Conn drove the team up to the porch and loaded Emma’s few things. Then he helped her gain the seat and picked up the reins. He did not see her blinking away sudden tears as they drove away. His jaw was set and hard.
The drive to Fort Laramie took two days and Emma was exhausted, so Conn found her a room at a hotel while he slept in the wagon bed. The next morning, Emma looked around for Conn, but he was no longer in the wagon, so she entered the Emporium and marveled at the goods shipped in on the new railroad. She idly glanced out the window and gasped. A wagon she instantly recognized as the one stolen from her was in front of the Emporium and the man who stole it was climbing down. She was about to go confront him when she heard a booming voice.
“Looks like I found you at last, Joe Ramsey!”
Conn O’Grady was walking quickly down the street, his pistol in his hand. The man he called Joe Ramsey paled and grabbed a rifle off the wagon seat. He brought it quickly to his shoulder and fired one hasty shot. Conn fired three quick shots in return and Joe Ramsey’s knees sagged. He dropped his rifle and shook his head in disbelief as he fell into the dusty street. One moment he was going to buy supplies and now he was going to die. Then he was gone.
Emma ran outside and threw her arms around a startled Conn O’Grady.
“That was the man who stole my wagon, and there it is in front of the Emporium. But how did you know him?”
“When my sister Carrie refused his proposal back in Missouri, he stabbed and killed her. I’ve been looking for him ever since. Now he’s dead and good riddance.”
Carrie felt something wet and warm on her hand, so she drew back and stared at Conn’s bloody arm.
“Oh my love! You’ve been shot!”
Conn smiled ruefully.
“No, l reckon I overloaded one shell and part of the cap blew out and hit my arm. It’s just a scratch and…what did you just call me?”
“I’m sorry my dear. That just slipped out.”
“But is it true, Emma? Do you love me?”
Emma looked at her shoes and nodded miserably.

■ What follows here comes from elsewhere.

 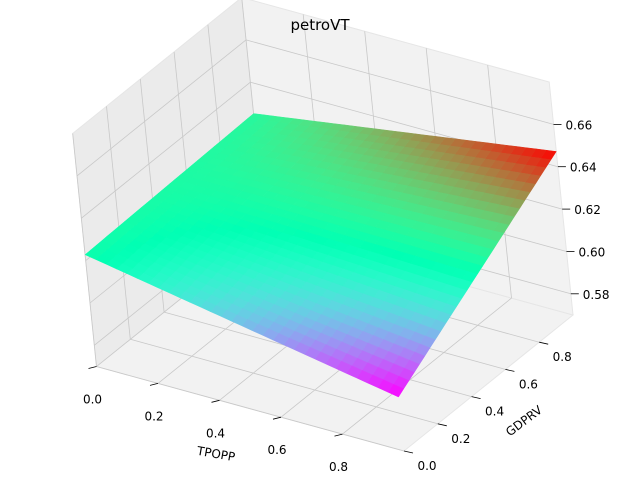 What do you see at coordinates (580, 125) in the screenshot?
I see `z-tick-label: 0.66` at bounding box center [580, 125]. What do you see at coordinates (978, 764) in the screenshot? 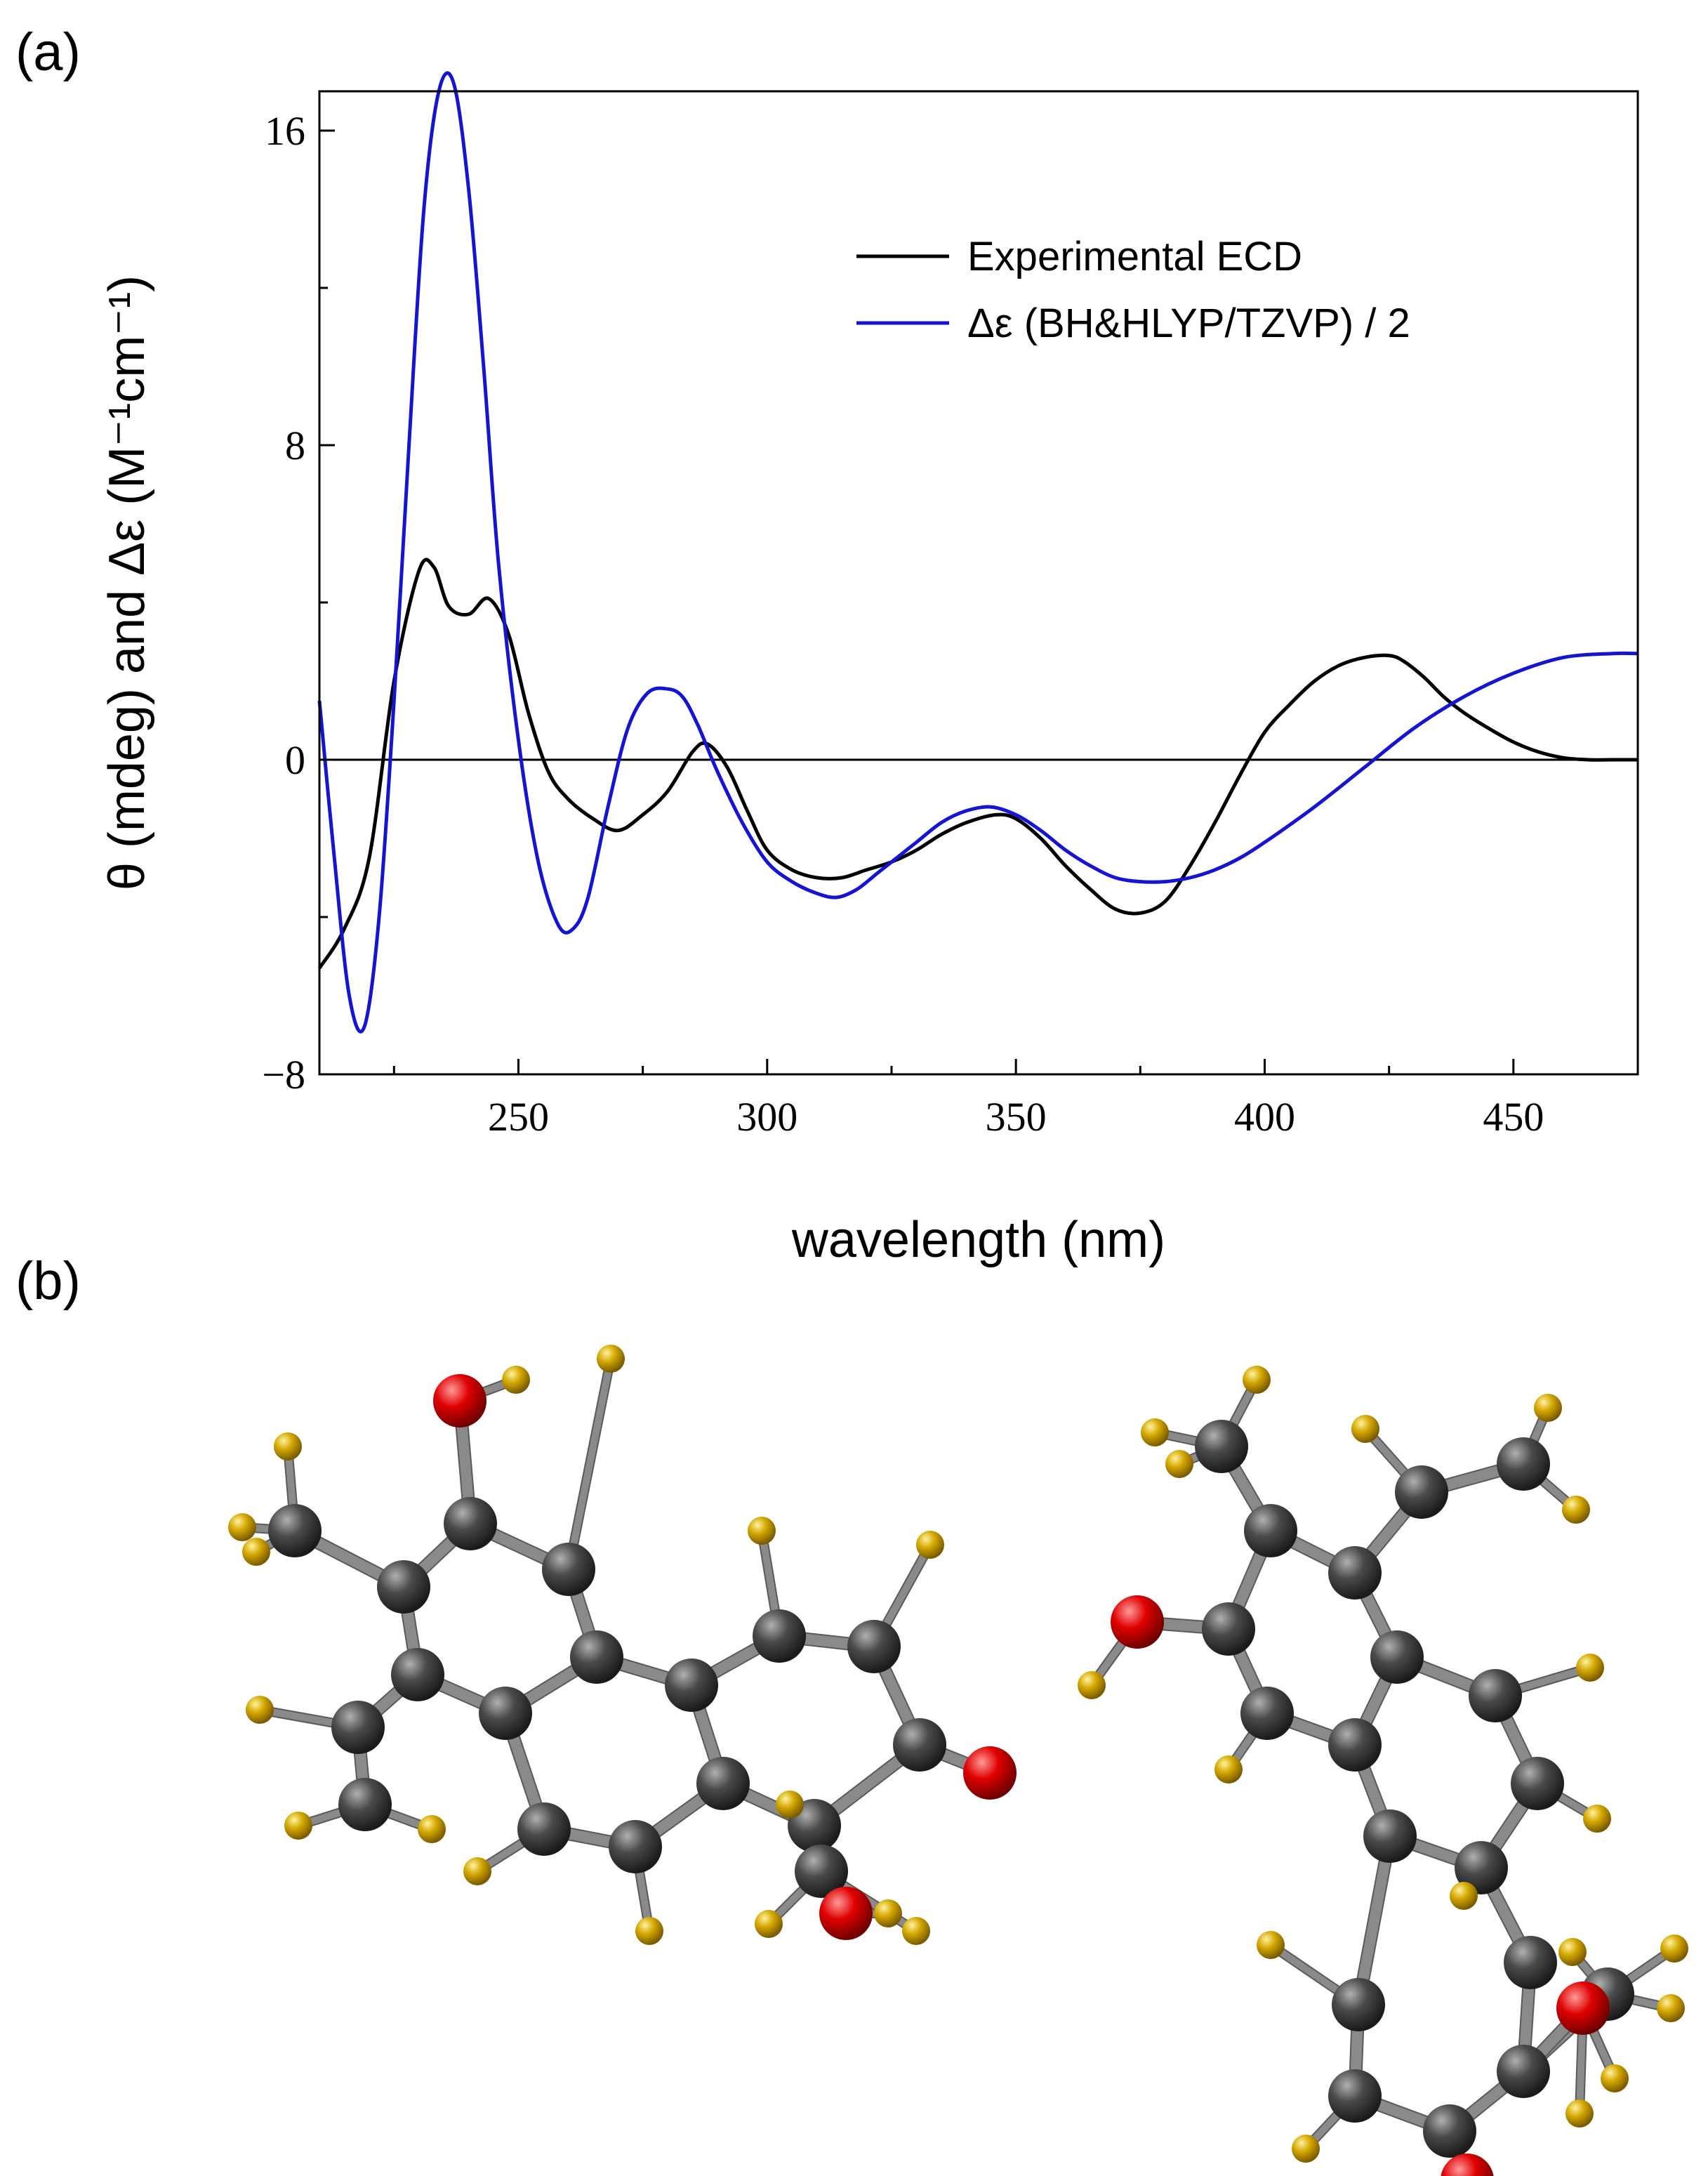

“Yes, I do love you. Of course I love you. I love you with all my heart, Conn O’Grady, but I won’t have a man who does not love me back.”
Conn O’Grady nodded his head slowly in understanding. Then he got down on one knee in the dusty street and looked up at an astonished Emma.
“Would you then do me the great honor of becoming Emma O’Grady, because this man loves you very much, but simply never had the courage to say so…until now.”
Emma’s hands flew to her mouth and her shoulders shook slightly as she nodded vigorously. Conn came to his feet and stood in front of her. Emma placed her hands on his broad shoulders and her eyes were moist, but her lips were smiling.
“Now I want you to kiss me in front of God and Fort Laramie, Conn O’Grady, and make it a kiss I will always remember, because I have long prayed for this moment and I will not be denied.”
Conn O’Grady put his arms around her and granted her wish.